■ WORKING DATA:
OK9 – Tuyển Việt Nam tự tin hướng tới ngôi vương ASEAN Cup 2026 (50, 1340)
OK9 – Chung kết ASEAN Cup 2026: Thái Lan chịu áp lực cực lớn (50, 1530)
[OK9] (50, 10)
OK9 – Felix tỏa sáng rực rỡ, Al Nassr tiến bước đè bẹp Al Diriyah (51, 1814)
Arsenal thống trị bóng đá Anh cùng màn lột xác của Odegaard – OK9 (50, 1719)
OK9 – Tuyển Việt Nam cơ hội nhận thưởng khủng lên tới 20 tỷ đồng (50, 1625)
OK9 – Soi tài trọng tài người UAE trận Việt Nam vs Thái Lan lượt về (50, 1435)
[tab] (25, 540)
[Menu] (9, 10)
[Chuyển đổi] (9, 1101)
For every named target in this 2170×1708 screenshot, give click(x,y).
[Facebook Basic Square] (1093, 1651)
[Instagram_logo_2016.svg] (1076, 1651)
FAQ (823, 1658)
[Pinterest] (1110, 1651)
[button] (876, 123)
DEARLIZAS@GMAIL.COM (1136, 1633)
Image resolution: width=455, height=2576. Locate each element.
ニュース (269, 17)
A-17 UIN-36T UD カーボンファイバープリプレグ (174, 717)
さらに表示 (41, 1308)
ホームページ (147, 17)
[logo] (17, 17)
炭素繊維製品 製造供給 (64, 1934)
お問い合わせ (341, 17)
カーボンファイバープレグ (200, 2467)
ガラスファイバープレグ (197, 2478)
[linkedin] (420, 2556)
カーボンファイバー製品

■ WHAT THIS TASK INVOLVES: The lines holding the word "Tuyển" are the answer. Find them in the entries and copy them.

■ RESPONSE:
OK9 – Tuyển Việt Nam tự tin hướng tới ngôi vương ASEAN Cup 2026 (50, 1340)
OK9 – Tuyển Việt Nam cơ hội nhận thưởng khủng lên tới 20 tỷ đồng (50, 1625)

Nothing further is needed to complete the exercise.